Speaker
Description
The FastRICH ASIC provides high-precision, triggerless readout for Upgrade-Ib of the LHCb RICH detectors. Demands of continuous data acquisition and varying hit rates across the detector impose unique challenges on the ASIC's design and verification. This work presents the verification strategy for FastRICH, focusing on functional correctness, timing performance, and operational robustness. The methodology includes simulations across occupancy scenarios, validation of timing precision, and stress testing under pile-up and high-rate conditions. Results demonstrate that FastRICH meets its performance requirements over the full range of expected occupancies. Key design and verification challenges are discussed, along with lessons learned for future developments.
Summary (500 words)
The FastRICH ASIC has been developed as part of the Upgrade Ib program for the LHCb RICH detector to enable fast, precise, and triggerless readout of single-photon signals across a wide range of expected occupancies. The design integrates 16 independent input channels, each equipped with a Time-to-Digital Converter (TDC) capable of achieving a nominal resolution of 25 ps.
A key challenge in the design and verification of FastRICH lies in maintaining high timing precision and low deadtime performance across a broad dynamic range of occupancies. Depending on the location within the RICH detector, average hit occupancies can vary significantly, ranging from 0.1 channels hit per Bunch-Crossing (BX) to six channels hit per BX. The ASIC must operate reliably across this spectrum, delivering accurate timestamping and data integrity under all conditions.
To ensure that the FastRICH ASIC meets its performance requirements, a comprehensive coverage-driven verification strategy was employed, using Universal Verification Methodology (UVM). This approach integrated RTL simulations, gate-level simulations, performance characterization, and Single Event Effects (SEE) robustness checks, all within a modular and reusable UVM testbench. Special attention was given to validating performance at both ends of the occupancy spectrum. In low-occupancy conditions, the system was required to operate without introducing spurious noise, while in high-density bursts of hits, the verification needed to ensure that deadtime was minimized and data loss was prevented.
The verification methodology was built around several core principles. First, self-checking and automated test frameworks were employed to verify that rare edge cases, such as simultaneous multi-hit events and near-saturation conditions, were thoroughly covered and validated. Precision timing validation was critical to ensure that the TDCs maintained their linearity and resolution of 25 ps across all channels. Occupancy stress testing was another major component, where synthetic hit patterns were generated to simulate both low and high-occupancy scenarios. This allowed the evaluation of internal buffering, deadtime behavior, and multi-hit resolution capabilities. Additionally, jitter robustness was assessed by introducing clock variations to test the resilience of time measurements under less-than-ideal conditions.
The verification process involved simulating and analyzing performance metrics such as TDC linearity, deadtime, readout latency, and occupancy-dependent throughput.
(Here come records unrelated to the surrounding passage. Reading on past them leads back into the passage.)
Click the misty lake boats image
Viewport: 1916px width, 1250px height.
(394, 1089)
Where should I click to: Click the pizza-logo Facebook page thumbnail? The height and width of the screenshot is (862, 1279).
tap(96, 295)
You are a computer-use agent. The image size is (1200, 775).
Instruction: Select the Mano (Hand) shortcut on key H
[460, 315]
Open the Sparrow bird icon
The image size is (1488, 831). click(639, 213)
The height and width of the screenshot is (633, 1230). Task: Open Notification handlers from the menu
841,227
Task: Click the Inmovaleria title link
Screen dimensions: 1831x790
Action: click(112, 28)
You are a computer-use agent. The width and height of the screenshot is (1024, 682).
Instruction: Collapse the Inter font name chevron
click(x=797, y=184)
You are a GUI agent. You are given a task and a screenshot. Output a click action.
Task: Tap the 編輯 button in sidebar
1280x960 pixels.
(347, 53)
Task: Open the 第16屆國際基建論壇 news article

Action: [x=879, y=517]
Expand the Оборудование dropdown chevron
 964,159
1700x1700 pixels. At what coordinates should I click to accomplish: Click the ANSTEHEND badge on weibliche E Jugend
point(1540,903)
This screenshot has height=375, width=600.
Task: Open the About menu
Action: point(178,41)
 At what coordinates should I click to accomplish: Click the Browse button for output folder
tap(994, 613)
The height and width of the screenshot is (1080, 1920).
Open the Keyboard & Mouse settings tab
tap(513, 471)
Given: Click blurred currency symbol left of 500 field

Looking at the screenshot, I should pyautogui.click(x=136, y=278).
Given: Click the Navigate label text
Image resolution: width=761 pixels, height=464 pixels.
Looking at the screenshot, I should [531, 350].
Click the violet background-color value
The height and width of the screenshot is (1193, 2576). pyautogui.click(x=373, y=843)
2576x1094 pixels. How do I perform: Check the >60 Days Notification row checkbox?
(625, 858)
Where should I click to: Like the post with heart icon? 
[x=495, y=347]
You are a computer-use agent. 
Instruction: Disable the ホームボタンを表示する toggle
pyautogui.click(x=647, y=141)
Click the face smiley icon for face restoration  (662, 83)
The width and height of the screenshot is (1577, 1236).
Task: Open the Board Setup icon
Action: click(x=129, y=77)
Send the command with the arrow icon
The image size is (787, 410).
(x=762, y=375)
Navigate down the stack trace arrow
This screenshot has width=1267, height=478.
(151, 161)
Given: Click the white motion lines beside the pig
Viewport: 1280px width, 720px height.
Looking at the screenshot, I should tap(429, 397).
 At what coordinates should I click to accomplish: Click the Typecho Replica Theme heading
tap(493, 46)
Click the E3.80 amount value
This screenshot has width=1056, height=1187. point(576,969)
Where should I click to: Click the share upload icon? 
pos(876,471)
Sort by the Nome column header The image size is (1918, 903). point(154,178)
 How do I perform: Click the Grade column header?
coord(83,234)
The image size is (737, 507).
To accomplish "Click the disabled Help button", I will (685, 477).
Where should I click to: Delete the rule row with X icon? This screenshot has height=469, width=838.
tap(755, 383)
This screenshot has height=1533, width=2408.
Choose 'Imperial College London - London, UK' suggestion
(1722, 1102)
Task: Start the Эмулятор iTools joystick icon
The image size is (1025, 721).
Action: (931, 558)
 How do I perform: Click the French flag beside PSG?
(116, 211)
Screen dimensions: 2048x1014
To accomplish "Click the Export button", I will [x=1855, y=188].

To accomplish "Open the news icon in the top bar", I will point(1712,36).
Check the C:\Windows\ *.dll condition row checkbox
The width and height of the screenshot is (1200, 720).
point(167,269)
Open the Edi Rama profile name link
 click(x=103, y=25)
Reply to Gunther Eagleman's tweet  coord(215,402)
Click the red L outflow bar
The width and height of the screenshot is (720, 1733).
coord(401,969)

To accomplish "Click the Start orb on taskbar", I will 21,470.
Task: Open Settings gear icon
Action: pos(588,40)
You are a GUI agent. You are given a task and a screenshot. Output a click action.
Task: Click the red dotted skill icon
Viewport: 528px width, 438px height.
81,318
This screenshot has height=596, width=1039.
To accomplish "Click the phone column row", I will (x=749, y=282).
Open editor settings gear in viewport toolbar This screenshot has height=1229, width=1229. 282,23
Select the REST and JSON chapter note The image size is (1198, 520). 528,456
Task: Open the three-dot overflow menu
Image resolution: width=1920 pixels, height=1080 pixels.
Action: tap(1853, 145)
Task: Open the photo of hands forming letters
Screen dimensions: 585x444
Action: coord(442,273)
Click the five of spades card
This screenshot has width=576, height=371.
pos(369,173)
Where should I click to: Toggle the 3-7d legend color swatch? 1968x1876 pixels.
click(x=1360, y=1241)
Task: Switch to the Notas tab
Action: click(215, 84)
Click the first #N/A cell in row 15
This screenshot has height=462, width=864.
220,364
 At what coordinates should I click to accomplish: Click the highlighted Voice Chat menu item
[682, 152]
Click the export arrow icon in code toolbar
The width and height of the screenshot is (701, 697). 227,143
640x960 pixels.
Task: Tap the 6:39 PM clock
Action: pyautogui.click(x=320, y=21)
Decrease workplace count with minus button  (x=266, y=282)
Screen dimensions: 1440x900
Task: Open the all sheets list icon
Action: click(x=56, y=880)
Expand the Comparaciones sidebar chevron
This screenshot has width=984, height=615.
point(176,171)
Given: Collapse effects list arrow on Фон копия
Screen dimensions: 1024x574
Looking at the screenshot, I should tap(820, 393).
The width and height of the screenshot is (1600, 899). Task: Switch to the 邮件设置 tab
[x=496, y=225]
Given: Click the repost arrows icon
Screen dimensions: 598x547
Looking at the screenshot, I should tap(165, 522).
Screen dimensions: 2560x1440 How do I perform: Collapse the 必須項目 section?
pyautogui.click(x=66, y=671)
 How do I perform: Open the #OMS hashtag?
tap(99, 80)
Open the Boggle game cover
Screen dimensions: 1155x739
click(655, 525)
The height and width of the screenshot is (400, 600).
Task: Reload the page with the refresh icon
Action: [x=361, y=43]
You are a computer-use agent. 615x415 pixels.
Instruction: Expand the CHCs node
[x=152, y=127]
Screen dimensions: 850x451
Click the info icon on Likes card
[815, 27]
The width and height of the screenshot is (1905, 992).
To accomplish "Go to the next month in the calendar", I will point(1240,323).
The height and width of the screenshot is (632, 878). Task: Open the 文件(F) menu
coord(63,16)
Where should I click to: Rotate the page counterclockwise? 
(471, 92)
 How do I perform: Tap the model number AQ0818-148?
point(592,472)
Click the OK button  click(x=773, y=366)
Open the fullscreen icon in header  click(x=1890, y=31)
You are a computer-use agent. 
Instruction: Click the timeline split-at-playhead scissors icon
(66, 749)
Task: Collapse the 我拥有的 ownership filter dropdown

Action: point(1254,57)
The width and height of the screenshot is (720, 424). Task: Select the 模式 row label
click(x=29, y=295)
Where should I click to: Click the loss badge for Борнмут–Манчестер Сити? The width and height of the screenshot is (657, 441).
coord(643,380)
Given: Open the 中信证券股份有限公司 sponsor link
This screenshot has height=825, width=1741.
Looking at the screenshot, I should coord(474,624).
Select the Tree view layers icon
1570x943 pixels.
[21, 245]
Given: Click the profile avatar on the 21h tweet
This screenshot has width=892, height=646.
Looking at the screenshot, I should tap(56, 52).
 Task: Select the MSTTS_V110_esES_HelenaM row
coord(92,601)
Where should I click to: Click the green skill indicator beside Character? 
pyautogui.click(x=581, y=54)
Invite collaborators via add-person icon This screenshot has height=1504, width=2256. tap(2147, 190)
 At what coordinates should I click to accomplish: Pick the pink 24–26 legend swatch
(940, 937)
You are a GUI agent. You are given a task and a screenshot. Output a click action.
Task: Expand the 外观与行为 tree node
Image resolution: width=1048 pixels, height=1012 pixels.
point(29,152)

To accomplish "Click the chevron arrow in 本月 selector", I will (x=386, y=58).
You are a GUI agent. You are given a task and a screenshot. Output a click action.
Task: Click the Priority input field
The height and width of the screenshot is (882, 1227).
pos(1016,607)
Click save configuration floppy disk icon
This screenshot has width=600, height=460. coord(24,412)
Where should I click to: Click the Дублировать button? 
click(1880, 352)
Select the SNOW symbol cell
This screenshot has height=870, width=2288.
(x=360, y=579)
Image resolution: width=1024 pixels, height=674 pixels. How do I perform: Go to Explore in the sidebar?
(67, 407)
The results confirmed that the FastRICH ASIC meets all performance targets, with timing resolution consistently within specification across occupancy conditions and minimal deadtime, even under high-rate scenarios.
Verification of FastRICH ASIC provided important insights into subtle aspects of triggerless high-precision timing ASIC operation. Without a hardware trigger to limit or synchronize data flow, particular care had to be taken to verify timestamping consistency, buffering strategies, and hit arbitration mechanisms. The wide dynamic range of hit rates and precise timing required flexible verification methodologies, and the lessons learned in this process are likely to remain relevant for future triggerless, high-precision readout ASICs in particle physics and beyond.